## PASSAGE
+--

Closed jfgibbins closed 6 years ago

jfgibbins commented 7 years ago

I don't know how many people would want to be able to do this, and I'm sure a few have already done it on their own, but I personally would love to be able to run my own image server/jenkins/etc process like you run for images.linuxcontainers.org. Sadly, my ubuntu-fu is a bit weak on that subject as I'm just a poor dumb network guy. My goal would be to customize the process to tweak the images for my own environment. While I know that it's possible to pull an image, launch, modify, stop, and publish, it really lacks the elegance and automation that devops practice pushes for. Would it be possible, in the future, for you to publish an article or two, similar to when you did your lxd posts last year, on the basic process and flow. It appears all the code to do it, is available through the links on your website to GitHub, it's just a matter of understanding how it goes together. Anybody who's familiar, any help in learning would be greatly appreciated.

jfgibbins commented 7 years ago

Tried again reading through some of the repositories. Particularly in terms of using jenkins and figuring out how it goes, though noticed that then .jenkins file is in the .gitignore so couldn't read those. The effort cost me a few Excedrins.

stgraber commented 7 years ago

The way our images are built is roughly:

Not exactly something easy to replicate or that I'd even recommend to attempt to replicate. Our build pipeline is much more complex than what you'd want locally since we need to support all Linux distributions, all architectures, both lxc-download and LXD and both the native LXD protocol and simplestreams. So for every image we generate at least 4 set of metadata, additional build artifacts, gpg signatures, ... a lot of which you wouldn't need for a local image build system.

jfgibbins commented 7 years ago

No wonder I get a headache when I try to decipher it.

stgraber commented 7 years ago

Yeah, I have a vague plan to completely rework the template system in LXC for 3.0, moving it to something out of the LXC code tree entirely and moving from the current complex shell scripts to something more declarative.

+--

## DATA SUPPLIED

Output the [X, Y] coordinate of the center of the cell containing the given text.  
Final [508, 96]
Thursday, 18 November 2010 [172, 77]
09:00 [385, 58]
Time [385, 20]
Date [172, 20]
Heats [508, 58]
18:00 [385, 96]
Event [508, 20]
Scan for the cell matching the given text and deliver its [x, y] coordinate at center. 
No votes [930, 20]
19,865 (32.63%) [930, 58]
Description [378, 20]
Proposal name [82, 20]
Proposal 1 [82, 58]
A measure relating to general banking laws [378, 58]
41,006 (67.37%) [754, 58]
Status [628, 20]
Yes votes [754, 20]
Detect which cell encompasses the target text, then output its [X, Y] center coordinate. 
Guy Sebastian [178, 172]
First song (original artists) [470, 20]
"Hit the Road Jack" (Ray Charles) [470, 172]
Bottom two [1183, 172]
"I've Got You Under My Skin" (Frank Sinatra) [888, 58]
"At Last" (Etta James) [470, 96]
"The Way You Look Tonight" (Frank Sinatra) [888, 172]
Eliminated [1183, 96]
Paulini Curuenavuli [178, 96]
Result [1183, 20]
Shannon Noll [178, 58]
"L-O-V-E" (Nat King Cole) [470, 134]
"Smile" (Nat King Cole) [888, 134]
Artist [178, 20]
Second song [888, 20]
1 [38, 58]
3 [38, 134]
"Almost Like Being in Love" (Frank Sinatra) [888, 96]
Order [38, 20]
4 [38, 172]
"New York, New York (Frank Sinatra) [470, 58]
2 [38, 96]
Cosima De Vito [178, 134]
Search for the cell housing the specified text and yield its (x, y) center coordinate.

+--

## TASK LIST
- A) In the discussion thread about building container images, what does stgraber plan to do with the template system in LXC for 3.0?
- B) From the discussion thread about building container images, list the steps jfgibbins names for customizing an image by hand.
- C) Go on with the discussion thread about building container images, picking up after its final comment.

## THE ANSWERS
- A) He plans to move it out of the LXC code tree entirely and replace the current complex shell scripts with something more declarative.

- B) Pull, launch, modify, stop, publish

- C)
A lot of those templates also include a lot of legacy stuff. Nowadays most Linux distributions build official tarballs for use in the cloud or Docker containers, those could be ingested pretty much as they are, just stripping some bits and adding some more bits, without having to bootstrap everything from scratch.

So hopefully we can move to a place where the vast majority of distribution images are effectively just repack of an official image with some bits added/removed and then the needed metadata for LXC/LXD added on top of that. Then the few distros that remain will have something close to what they have today.

jfgibbins commented 7 years ago

That sounds like it'd be a lot less work for you guys to maintain. And if it's something we can setup as well, then tweak to build our own images, that would be even better. For example here at least, images, with puppet-agent pre-installed, lxd uninstalled(no offense, I hate when I generate certificates because I do lxc list, when I'm shelled in, doh!), stuff like that. Speed up container spin-up. Sadly, puppet-agent alone eats up 4-5 mins, if not more when spinning up several simultaneously.

vStone commented 7 years ago

Maybe somebody can add support to packer to also allow creating images from a rootfs for lxd. I'm current contemplating writing some scripts around the old lxc tools to add lxd metadata...

kaneg commented 6 years ago

Some ideas to share: I use Ansible playbook to build containers and images from base image. Use reusable playbook roles to control different features for different purposes.

jochumdev commented 6 years ago

I use LXD as image server and manualy prepare these images with Saltstack and partialy with other stuff, then I use lxc publish to create an image from the container.

stgraber commented 6 years ago

Going to close this issue in favor of https://github.com/lxc/lxc/issues/2072 which tracks the development of a new unified tool to generate LXC and LXD images, this will allow you to easily build custom images for any distro that we publish images for.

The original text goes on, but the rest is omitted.